В конце концов, на кого злиться? Все мы в чем-то официанты. Одним это по душе (есть такой писатель Лимонов), других от этого тошнит. Все мы, в конце концов, бежим, несем куда-то поднос с вычурным нагромождением тарелок, и цена нам такова: сколько тарелок унести мы можем за один раз и сколько километров можем с ними пробежать. И всегда хочется бросить чертов поднос об пол, а когда кто-то подставляет нам ножку и поднос наконец падает, мы вместо благодарности ему, жирной свинье, после беготни пришедшей расслабиться, норовим по морде съездить. И если все-таки решаемся на этот шаг, то не видать нам больше работы, как своих ушей, а что такое официант без своего подноса - нуль без палочки.
Когда вечером я шел по улице, и этот валяющийся в кустах тип высунул ногу, о которую я споткнулся, я размышлял о вышеизложенном. Я споткнулся, упал в тот же куст и, разумеется, забыл то, о чем размышлял, навсегда. Я взял типа за ухо и стал крутить. Мне было обидно, что я больше не мыслитель.
- Если бы ты знал, кто я такой, ты бы не стал бы так со мной поступать, - заметил он.
- Ты жирная свинья в кусте, а я, бывший мыслитель, лежу рядом с тобой тут же.
- Нет, - ответил он, - я не свинья, я режиссер Котеночкин, я снял мультфильм "Ну, погоди!" и теперь отдыхаю.

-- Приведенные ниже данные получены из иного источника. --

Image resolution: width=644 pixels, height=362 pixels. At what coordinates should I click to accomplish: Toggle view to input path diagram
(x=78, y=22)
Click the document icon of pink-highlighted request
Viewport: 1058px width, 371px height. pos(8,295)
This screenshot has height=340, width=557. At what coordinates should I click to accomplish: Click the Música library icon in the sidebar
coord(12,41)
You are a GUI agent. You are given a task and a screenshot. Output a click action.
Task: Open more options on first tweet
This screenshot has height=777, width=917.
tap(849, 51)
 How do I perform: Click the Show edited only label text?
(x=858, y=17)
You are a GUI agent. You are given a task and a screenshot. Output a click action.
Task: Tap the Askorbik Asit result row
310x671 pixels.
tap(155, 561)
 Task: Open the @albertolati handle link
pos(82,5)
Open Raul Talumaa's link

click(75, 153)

- Знаешь, - я отпустил его ухо, - дело в том, что мы толком не помним, кому и куда несем чертовы тарелки. Официант не запоминает лиц. Он работает, как заведенный, как машины, мозг его или кричит, или спит, а вопрос, кому это нужно, остается без ответа. Как тут не впасть в мистицизм, как воистину не уверовать в Единого.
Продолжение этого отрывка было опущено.